1. DAICO makes ICOs better for all parties
Even though it DAICO is primarily designed to protect investors, developers also get to benefit. The reason is simple: if investors know they can be involved in the process more intimately — and even vote for a refund — they would be more willing to support some project. This increased accountability should make it easier for developers to attract more investors.
2. DAICO starts as a Smart Contract
The DAICO contract includes a mechanism where contributors (investors) can send funds to the project in exchange for tokens (coins). The important difference takes place after the crowdsale period ends, when the same contract prohibits anyone from contributing any further. Also in this period, the so called “tap” variable kicks in.
3. “Tap” prevents developers from easily withdrawing money from the token sale funds
The tap feature can be programmed to predetermine the amount (per second) that allows developers to withdraw money from the token sale funds. Initially, the limit is set to zero, but contributors can vote on a resolution to increase the tap. This way, the money is not released in a lump sum, and is instead spread over time, keeping developers incentivized to keep working on their offerings.
4. DAICO enables refunds for investors
If investors are not happy with the progress developers are making, they can initiate a refund vote, and if they agree – get their money back. Depending when this refund call happens, investors could get the entire sum back or part of it, if some money has already been withdrawn by developers.

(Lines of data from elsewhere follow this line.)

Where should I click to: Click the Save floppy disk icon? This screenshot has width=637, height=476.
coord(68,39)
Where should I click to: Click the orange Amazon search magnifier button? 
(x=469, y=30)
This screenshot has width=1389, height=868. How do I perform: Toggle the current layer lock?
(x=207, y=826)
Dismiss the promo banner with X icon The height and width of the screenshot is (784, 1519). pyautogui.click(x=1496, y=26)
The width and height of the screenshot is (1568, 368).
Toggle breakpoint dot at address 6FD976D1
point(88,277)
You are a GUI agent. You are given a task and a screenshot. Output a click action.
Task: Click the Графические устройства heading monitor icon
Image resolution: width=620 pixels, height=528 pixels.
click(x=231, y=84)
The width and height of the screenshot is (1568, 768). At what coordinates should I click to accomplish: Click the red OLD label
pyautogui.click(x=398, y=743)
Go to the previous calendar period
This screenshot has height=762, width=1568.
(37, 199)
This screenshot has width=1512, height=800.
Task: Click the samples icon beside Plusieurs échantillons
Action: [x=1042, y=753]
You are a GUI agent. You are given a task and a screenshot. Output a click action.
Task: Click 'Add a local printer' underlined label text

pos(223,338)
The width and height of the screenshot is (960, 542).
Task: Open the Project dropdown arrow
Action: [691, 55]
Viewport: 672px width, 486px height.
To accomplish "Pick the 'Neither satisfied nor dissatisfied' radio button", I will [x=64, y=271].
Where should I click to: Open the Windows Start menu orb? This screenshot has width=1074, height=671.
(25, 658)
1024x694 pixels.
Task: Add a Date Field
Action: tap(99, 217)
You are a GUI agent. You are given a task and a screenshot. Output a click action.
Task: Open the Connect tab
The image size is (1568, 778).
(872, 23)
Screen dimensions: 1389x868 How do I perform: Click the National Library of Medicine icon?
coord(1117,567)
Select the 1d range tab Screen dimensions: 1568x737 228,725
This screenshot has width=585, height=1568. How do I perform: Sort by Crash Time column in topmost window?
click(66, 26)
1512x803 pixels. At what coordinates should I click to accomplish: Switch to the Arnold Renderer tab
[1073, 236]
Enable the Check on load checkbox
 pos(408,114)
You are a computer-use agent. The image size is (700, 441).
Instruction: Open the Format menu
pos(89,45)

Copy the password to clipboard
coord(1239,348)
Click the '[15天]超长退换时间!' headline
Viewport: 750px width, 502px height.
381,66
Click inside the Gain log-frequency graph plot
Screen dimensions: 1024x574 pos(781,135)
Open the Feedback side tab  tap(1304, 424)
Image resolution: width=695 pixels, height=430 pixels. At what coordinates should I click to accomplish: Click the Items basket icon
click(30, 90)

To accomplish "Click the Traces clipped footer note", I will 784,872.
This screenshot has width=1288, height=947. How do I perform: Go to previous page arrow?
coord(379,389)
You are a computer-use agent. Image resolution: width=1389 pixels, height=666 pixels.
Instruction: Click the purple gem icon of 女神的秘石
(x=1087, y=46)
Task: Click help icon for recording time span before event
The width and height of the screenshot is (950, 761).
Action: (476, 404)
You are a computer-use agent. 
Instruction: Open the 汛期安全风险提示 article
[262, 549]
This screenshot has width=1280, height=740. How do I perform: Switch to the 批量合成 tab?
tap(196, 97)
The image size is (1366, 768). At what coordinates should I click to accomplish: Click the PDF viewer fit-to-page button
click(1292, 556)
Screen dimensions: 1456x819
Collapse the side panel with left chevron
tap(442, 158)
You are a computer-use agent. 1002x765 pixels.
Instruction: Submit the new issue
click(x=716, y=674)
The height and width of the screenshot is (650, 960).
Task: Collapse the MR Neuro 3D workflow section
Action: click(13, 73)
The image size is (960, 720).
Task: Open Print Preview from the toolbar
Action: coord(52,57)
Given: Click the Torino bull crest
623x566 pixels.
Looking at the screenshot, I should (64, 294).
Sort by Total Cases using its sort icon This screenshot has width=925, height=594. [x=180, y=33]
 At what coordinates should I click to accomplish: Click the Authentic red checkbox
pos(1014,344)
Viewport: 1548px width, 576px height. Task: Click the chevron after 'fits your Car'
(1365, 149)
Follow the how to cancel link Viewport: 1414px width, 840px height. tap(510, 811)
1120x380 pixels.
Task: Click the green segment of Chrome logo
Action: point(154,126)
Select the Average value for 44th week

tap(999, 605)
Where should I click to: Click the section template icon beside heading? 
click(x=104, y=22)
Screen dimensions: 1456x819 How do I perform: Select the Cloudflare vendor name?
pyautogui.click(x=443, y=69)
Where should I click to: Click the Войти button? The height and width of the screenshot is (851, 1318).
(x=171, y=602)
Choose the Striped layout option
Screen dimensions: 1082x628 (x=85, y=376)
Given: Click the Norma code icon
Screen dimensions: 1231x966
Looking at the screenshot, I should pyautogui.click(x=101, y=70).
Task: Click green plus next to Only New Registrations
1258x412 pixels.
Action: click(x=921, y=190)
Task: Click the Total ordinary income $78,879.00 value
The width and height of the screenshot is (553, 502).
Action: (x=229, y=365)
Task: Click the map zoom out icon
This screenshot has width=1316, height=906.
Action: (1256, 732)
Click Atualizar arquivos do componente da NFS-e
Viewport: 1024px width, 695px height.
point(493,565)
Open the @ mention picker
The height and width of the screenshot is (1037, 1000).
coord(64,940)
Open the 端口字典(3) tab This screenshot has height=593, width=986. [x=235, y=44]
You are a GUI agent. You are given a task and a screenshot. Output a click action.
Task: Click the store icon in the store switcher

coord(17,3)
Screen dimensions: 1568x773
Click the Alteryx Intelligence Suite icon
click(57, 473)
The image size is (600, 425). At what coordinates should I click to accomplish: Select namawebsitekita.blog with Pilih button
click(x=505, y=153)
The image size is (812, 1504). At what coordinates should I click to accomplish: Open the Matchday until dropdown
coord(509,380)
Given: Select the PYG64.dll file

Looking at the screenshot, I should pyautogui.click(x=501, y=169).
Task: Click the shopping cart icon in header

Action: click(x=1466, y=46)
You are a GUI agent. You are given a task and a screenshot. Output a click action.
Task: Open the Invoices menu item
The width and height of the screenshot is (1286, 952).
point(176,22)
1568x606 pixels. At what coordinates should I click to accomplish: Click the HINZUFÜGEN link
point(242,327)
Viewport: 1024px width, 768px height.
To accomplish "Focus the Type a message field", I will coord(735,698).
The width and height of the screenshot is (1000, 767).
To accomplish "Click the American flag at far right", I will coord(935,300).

5. The main difference between DAICO and ICO is access to funds
As you may have figured it out – with an ICO, developers get all money after the token sale ends. With DAICO, they can set it up in such a way that a portion of the money is released every time they hit some preset milestone. For instance, they could be entitled for 20 percent of the sum after the minimum viable product is launched, then another 20 percent after they release the first beta, and so on until the final product is out.
6. DAICO pushes developers and investors to work together
With DAICO, raising funds in a token sale is turned into a collaboration, with investors being able to vote on resolutions during the development phase. At that time, they could also decide to — for instance — increase the tap or to return the remaining contributed funds (self-destructing the contract).
DAICO is the way forward!
From what we can tell, DAICO improves the ICO process in all the ways that matter — most importantly, it makes it safer for investors to participate in token sales — and in that sense we expect it to help bring token sales to the new heights. Also, the fact that DAICO was proposed by Vitalik Buterin will undoubtedly help it being adopted by startups around the world.
Nonetheless, we will still have to wait a few months for investors/contributors to learn about this “new kind of ICO,” though we wouldn’t be surprised that by the end of this year the majority of token sales follow the DAICO model. And that, as we said it before, is a win-win for both developers and contributors.